Aquellas palabras reconfortaron algo el ánimo de Publio. No tanto por su contenido, pues estaba claro que Lelio defendería a su familia de todo mal con su propia vida si era preciso, sino por el mero hecho de que Lelio las pronunciase. Publio se debatía en la forma de poder reconciliarse con él y sabía que sus decisiones durante la nueva campaña, oportunas desde el punto de vista militar, no habían ayudado a corregir el enfriamiento de su relación desde la discusión de Baecula. Sólo quedaba pendiente el asunto de Asdrúbal Barca, quien después de Baecula, tras reunirse con Giscón y Magón, había pactado con los otros dos generales cartagineses que éstos permanecerían en Hispania mientras él cruzaba los Pirineos y la Galia para atacar Italia por el norte. Si eso ocurría, el Senado no se lo perdonaría nunca y todo sería aún mucho más difícil para él. Pero ahora debía ocuparse de lo que estaba en su mano: Giscón y Magón, y que Roma se ocupara de Asdrúbal Barca si llegaba a Italia y, si no, haberle enviado refuerzos antes de Baecula... Eso no le dejaba dormir por las noches... La voz de su hermano Lucio irrumpiendo en su mente hizo que Publio regresara a la realidad que le rodeaba: Orongis, Hispania y la lucha contra Giscón y Magón.

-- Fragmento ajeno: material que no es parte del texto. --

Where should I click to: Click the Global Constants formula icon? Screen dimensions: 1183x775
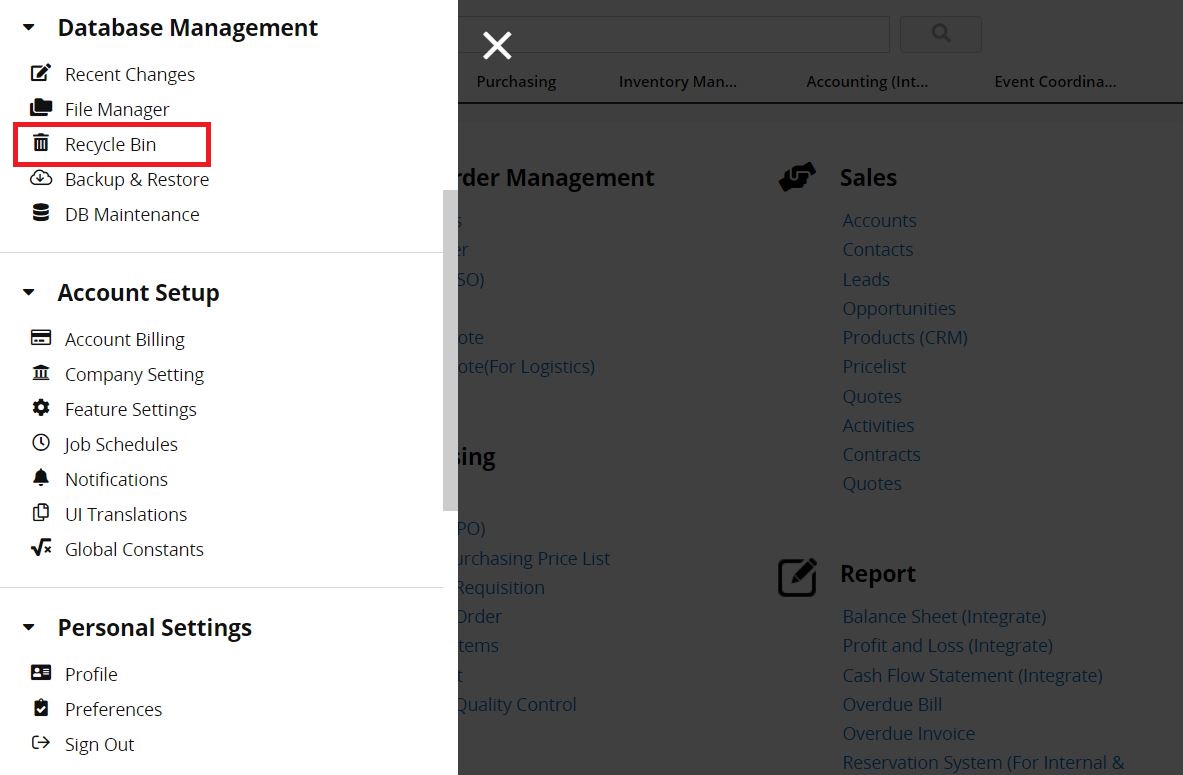click(41, 548)
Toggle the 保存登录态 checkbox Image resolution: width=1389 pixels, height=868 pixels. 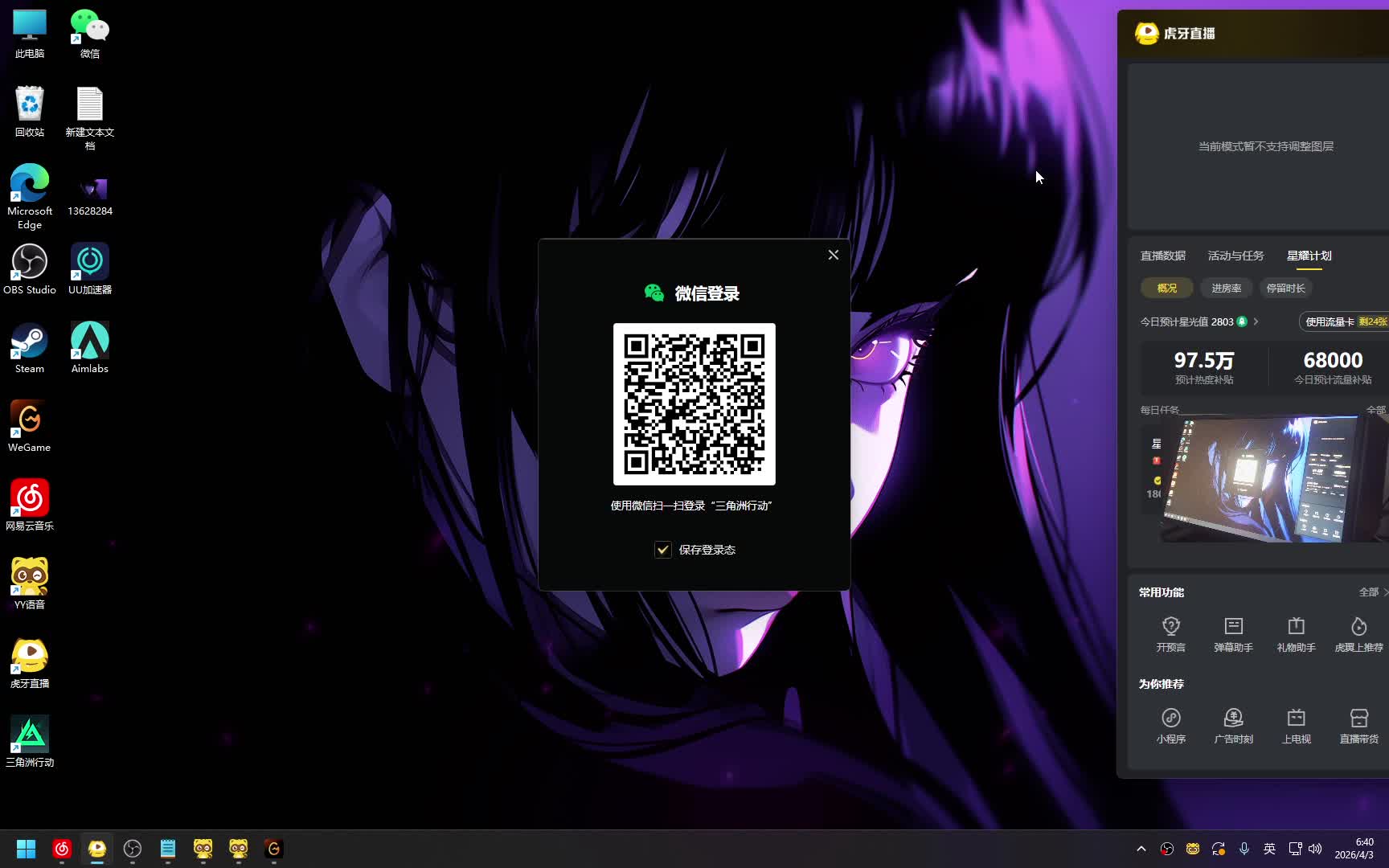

—¿Has decidido ya qué debemos hacer? —Era la voz de su hermano menor, Lucio, que había llegado junto a él pasando entre los lictores que no habían dudado en hacerse a un lado para dejar paso al hermano de su general en jefe.

Publio le miró hacia arriba, desde su improvisado asiento.

—Algo he pensado, sí, hermano. Creo que debemos replegarnos.

Lucio le miró intrigado. Giscón estaba apenas a unas jornadas de marcha tras los poderosos muros de Gades. Publio decidió completar su comentario con una detallada explicación para que su hermano comprendiera el porqué de su decisión.

—Giscón ha repartido su ejército por las ciudades de toda la Bética. Los cartagineses están atrincherados en diferentes fortalezas. No tenemos tropas para asediarlos a todos, incluso con los refuerzos que has traído, y ellos no quieren combatir en campo abierto, no después de la derrota de Hanón de este año. Están agazapados, esperando mejor oportunidad. Así que concentraremos nuestros esfuerzos en tomar una sola de esas ciudades, como mensaje para el resto de las poblaciones que aún les apoyan. Será ésta, Orongis, la que asediaremos, mejor dicho, la que asediarás tú, hermano, con dos legiones. Yo me retiraré al norte con las otras dos legiones. Si detectas movimientos de tropas cartaginesas, retírate al norte sin dudarlo. Yo debo buscar nuevas alianzas con los iberos y afianzar nuestro dominio en el este y en la región del Ebro. Si dejamos a Lelio con pocas tropas mucho tiempo los iberos pueden rebelarse. Por tu parte, ocúpate de Orongis. Es una de las fortalezas más accesibles de todas las que han usado los cartagineses para refugiarse y desde Orongis tendremos el control de algunas de las minas de plata de la región. Eso agradará al Senado. Eso es lo que haremos. Tengo que hacer algo para compensar que Asdrúbal Barca se nos haya escapado.

Lucio estaba asintiendo cuando un mensajero a caballo llegó levantando el polvo del camino. Por sus ropas sucias y su faz sudorosa parecía que aquel jinete llevaba días sin parar de cabalgar. Venía escoltado por otros jinetes que se habían detenido a cien pasos de distancia. Parecía traer noticias de vital importancia. Publio se situó delante de su hermano, de Silano y del resto de los oficiales. El jinete desmontó y se puso frente al general en jefe de las tropas romanas en Hispania. Parecía nervioso, feliz, orgulloso, una mezcla confusa de sentimientos. Publio le estudió con atención mientras el soldado alargaba la mano con unas tablillas con el sello del Senado. Un correo oficial.